• Directions for this task: Could you restate every entry word for word, minus the pictures?

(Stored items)
———

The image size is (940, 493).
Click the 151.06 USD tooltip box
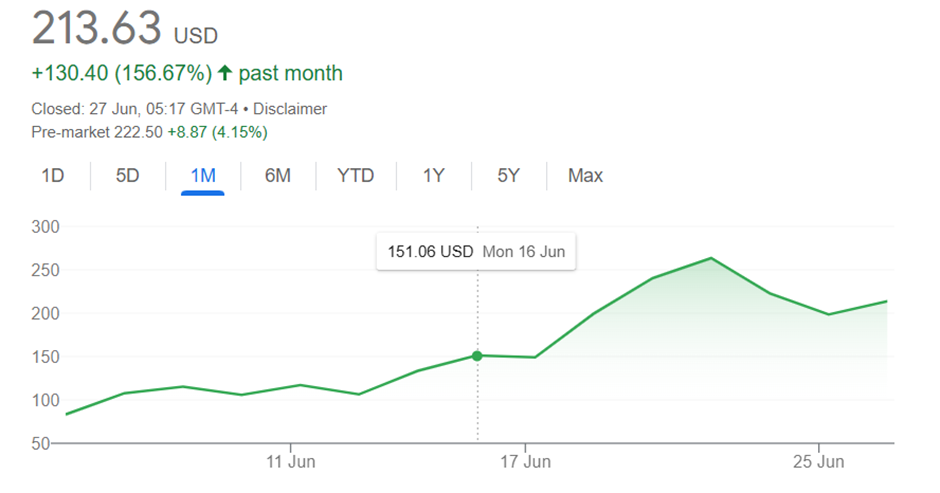(476, 252)
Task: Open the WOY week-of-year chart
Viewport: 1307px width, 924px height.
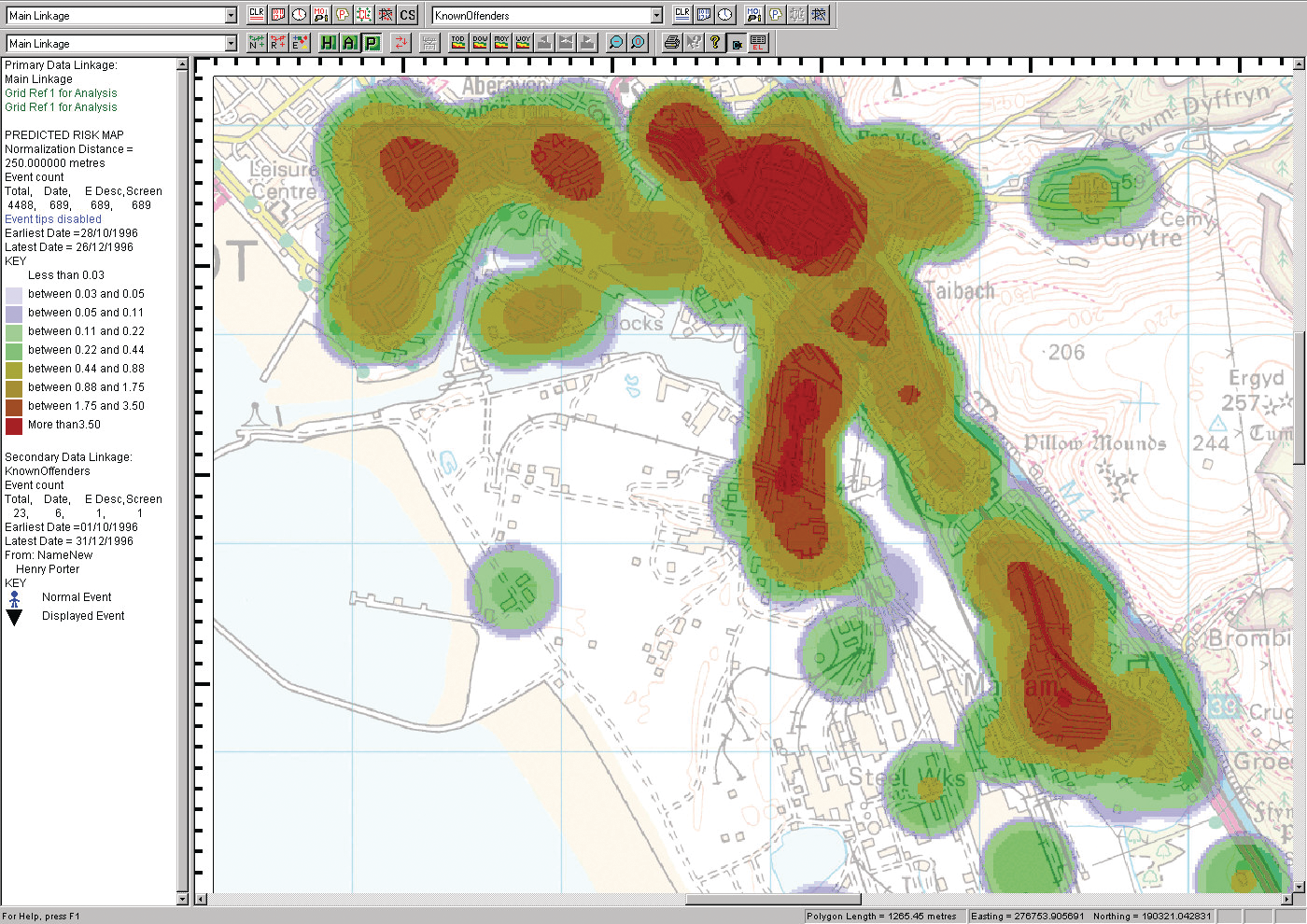Action: pyautogui.click(x=523, y=43)
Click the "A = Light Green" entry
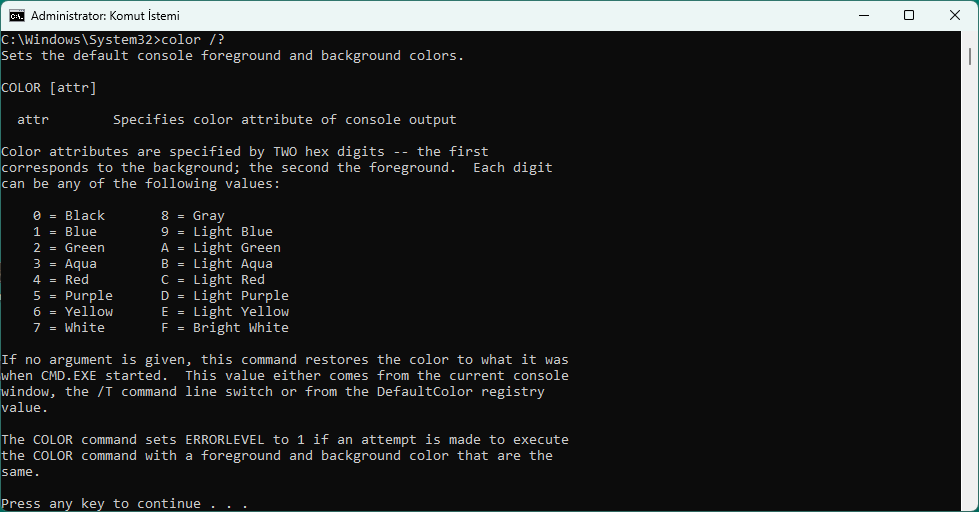This screenshot has width=979, height=512. [221, 248]
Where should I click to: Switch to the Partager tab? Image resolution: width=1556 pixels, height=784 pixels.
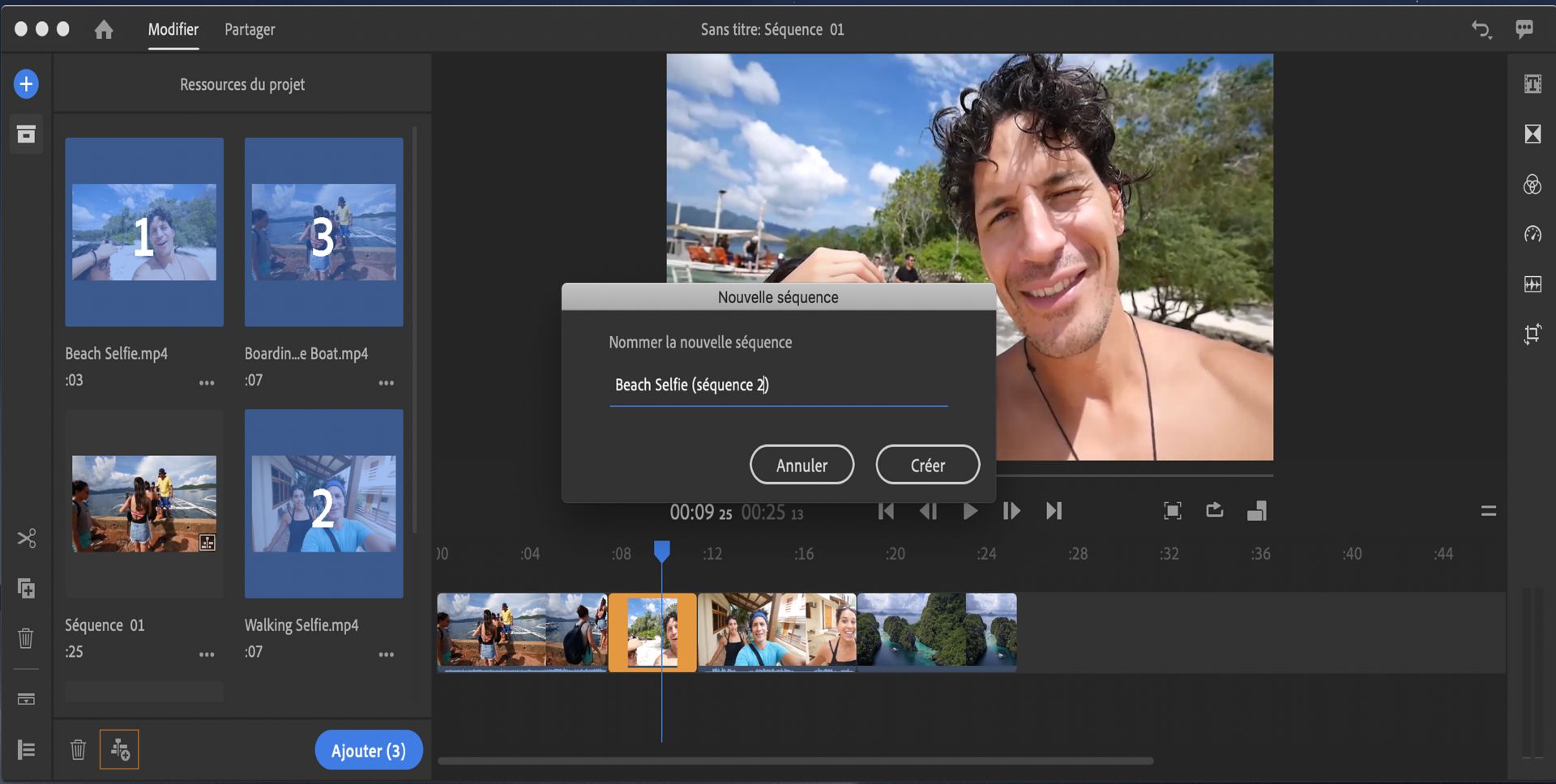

———

• Response below:
The image size is (940, 493).
Click the 151.06 USD tooltip box
(476, 252)
Task: Open the WOY week-of-year chart
Viewport: 1307px width, 924px height.
Action: pyautogui.click(x=523, y=43)
Click the "A = Light Green" entry
This screenshot has width=979, height=512. [221, 248]
Where should I click to: Switch to the Partager tab? Image resolution: width=1556 pixels, height=784 pixels.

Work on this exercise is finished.